OPG (Orthopantomogramm) ist eine Panoramaröntgenaufnahme, die das gesamte Gebìss, beide Kiefer, Kiefergelenke, die Anlagen der Weisheitszähne und die umliegenden Knochenstrukturen auf einem Bild erfasst. Es ist die grundlegende bildgebende Untersuchung in der modernen Zahnmedizin und Kieferorthopädie.

Wie funktioniert OPG?

Die Röntgenröhre und der Detektor bewegen sich während der Aufnahme synchronisiert um den Patienten. Diese Technik erzeugt ein scharfes zweidimensionales Bild, während Strukturen außerhalb der Schärfenebene unscharf werden. Das Ergebnis ist eine übersichtliche Panoramaaufnahme des gesamten maxillofazialen Bereichs.

Wofür wird OPG verwendet?

OPG dient als grundlegende Eingangsdiagnostik bei der kieferorthopädischen Untersuchung, der Planung von Extraktionen oder Implantaten, der Beurteilung des Gebìssstatus bei Kindern sowie der Aufdeckung verborgener Entzündungen oder Zysten. Kieferorthopäden nutzen es zur Bestimmung von Anzahl, Position und Entwicklungsstand aller Zähne einschließlich der Zahnkeime.

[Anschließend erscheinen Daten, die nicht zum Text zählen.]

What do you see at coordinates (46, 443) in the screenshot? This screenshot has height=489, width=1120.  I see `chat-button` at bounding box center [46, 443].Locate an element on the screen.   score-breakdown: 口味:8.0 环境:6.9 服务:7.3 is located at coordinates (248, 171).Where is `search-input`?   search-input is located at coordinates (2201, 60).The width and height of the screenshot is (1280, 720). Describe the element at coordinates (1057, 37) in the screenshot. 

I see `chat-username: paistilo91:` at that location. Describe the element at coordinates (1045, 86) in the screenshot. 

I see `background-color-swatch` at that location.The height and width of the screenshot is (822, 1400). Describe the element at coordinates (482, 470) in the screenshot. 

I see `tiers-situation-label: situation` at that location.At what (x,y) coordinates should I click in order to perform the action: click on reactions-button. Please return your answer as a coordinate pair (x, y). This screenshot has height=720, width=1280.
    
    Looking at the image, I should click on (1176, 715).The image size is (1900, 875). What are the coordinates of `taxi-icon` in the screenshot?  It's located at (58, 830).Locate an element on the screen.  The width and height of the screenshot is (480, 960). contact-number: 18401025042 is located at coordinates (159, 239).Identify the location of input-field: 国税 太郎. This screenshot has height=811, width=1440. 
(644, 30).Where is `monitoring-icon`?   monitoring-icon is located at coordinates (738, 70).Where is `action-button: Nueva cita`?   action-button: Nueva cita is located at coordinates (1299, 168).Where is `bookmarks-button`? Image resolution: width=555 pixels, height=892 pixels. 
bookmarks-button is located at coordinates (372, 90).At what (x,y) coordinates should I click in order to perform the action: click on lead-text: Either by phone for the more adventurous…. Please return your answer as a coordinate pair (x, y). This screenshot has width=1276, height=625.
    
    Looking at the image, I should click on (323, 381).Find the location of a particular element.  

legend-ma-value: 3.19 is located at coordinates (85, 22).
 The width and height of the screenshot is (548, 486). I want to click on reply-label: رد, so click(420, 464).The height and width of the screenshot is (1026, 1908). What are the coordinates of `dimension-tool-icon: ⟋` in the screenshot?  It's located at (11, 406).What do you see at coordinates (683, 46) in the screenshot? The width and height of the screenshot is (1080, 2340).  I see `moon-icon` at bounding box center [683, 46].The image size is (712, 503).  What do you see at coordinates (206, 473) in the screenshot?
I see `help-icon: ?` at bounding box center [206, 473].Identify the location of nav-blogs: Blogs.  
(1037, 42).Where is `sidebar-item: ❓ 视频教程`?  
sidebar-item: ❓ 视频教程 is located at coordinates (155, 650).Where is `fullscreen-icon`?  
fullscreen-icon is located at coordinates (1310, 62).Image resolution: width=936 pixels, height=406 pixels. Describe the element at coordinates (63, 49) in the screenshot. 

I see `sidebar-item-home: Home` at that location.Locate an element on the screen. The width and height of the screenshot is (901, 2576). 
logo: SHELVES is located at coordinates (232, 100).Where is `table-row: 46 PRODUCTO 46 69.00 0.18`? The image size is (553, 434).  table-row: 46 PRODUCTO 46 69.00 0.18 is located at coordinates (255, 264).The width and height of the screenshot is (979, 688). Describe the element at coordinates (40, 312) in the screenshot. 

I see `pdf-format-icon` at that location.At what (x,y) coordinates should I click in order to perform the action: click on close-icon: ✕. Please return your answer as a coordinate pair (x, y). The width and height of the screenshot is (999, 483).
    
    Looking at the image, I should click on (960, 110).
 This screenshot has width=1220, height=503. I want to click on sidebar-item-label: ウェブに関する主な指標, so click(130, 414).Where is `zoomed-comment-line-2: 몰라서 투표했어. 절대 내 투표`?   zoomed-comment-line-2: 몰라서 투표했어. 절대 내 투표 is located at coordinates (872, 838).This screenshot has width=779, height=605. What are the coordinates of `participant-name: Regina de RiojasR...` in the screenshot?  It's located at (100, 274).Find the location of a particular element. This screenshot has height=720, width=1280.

Strahlendosis und Sicherheit

Die Strahlendosis bei einer OPG-Aufnahme ist sehr gering – sie entspricht etwa einem Tag natürlicher Hintergrundstrahlung. Moderne digitale OPG-Geräte haben die Dosis im Vergleich zu alten analogen Systemen um bis zu 80 % reduziert. Für Schwangere wird eine Schutzschürze verwendet.

Unterschied zwischen OPG und CBCT

OPG liefert ein übersichtliches 2D-Bild – ideal für die erste Diagnostik und Entwicklungsbeobachtung. CBCT (Cone Beam CT) liefert 3D-Daten mit höherem Detail für komplexere Eingriffe, bringt aber eine höhere Strahlendosis und ist kostspieliger. OPG ist daher der Standard-erste-Schritt und CBCT wird nur verwendet, wenn 3D-Daten unbedingt erforderlich sind.